We have estimated the mass of both globules by approximating their dark Js cores with ellipses which are fit to the core by eye. The core sizes are 16.5′′× 10.5′′ for RN A, and 23.0′′× 7.8′′ for RN E. We assume that the line-of-sight depth of the globules is the average of the axes of the fit ellipses. We used the Bohlin et al. (1978) relation for the mean column density of molecular hydrogen, N(H2), and visual extinction: N(H2) = 0.94 × 1021 cm-2 mag-1. A mass of 2.8 amu per H2 molecule and constant density are assumed when computing the masses. For each IRS object a weighted AV average was computed from the interstellar AV values produced by the SED Fitting Tool, and a mean AV was then derived for each globule. The fit AV values for the IRS objects 1–3 in RN A are 11.1–15.5 mag, and the derived mean AV for RN A is 13.6 mag. For RN E the AV is 16.0 mag based on RN E IRS 4.

The resulting mean number densities in the globules are 4.5 − 4.7 × 104 cm-3 and the globule masses are 9.5–11.6 M with RN E being denser and more massive because of the larger fit ellipse and AV. The density of the globules is similar to the mean density inside the RN globulettes (n(H2) ~ 104 cm-3; Paper I). Above we assumed that the IRS objects are located in the center of the globule. Placing the stars right behind the globules instead of their center, produces the lower limits for the masses which are half of the presented estimates. In both globules the dark Js core extends to the bright H2 rims, indicating that AV is high already at the surface of the globule on the central cluster side. However, the less dense matter trailing the high-density cores on the shell-side will also add a contribution to the total mass of the globule.

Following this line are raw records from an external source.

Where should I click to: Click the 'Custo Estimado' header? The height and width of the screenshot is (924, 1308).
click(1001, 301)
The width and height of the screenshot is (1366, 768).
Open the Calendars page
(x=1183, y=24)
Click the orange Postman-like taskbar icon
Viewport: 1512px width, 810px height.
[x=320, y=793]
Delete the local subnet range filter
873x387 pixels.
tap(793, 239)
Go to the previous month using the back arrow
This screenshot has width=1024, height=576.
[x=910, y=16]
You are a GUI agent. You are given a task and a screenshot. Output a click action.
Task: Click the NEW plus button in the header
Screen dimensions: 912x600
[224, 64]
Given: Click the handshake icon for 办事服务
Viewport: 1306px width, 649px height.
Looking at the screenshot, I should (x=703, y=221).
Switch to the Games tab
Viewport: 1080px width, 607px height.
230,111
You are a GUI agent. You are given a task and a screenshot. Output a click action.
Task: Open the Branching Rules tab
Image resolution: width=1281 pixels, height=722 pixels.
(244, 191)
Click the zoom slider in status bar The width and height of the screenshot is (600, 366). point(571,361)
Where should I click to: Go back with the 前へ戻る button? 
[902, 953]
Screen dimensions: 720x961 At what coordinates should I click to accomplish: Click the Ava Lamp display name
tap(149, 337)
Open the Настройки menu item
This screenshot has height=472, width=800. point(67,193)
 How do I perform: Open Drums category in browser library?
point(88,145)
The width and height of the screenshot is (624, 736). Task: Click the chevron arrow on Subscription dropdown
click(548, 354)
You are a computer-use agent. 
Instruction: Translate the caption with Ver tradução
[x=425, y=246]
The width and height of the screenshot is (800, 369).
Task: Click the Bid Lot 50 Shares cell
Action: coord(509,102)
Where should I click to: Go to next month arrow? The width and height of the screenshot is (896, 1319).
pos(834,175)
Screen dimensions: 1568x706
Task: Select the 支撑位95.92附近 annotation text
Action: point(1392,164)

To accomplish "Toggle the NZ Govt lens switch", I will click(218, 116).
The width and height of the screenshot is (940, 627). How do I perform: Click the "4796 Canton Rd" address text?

Even though the AV is not high in the tail, the trailing matter covers an area comparable to the core. We estimate the mass error to be ±50%.

4.2.2. Star formation efficiency

The star formation efficiency (SFE) for both globules has been computed using the globule mass estimate and the weighted mean mass for the IRS objects derived from the good SED fits. For RN E the SFE is ~4%, but in RN A the situation is more complex. RN A IRS 2 is likely a background star and IRS 3 is located outside the region where the globule mass is estimated. The SFE computed from RN A IRS 1 alone is ~2%. It should be noted that these SFE numbers are rough estimates. The SFE for small globules is estimated to be ~6% (Yun & Clemens 1990) and for dense cores the maximum SFE is ~30% (Alves et al. 2007). The SFEs in the globules are at the lower end of these values. However, we cannot be certain whether other IRS objects than RN A IRS 1 are located inside the globules or behind them.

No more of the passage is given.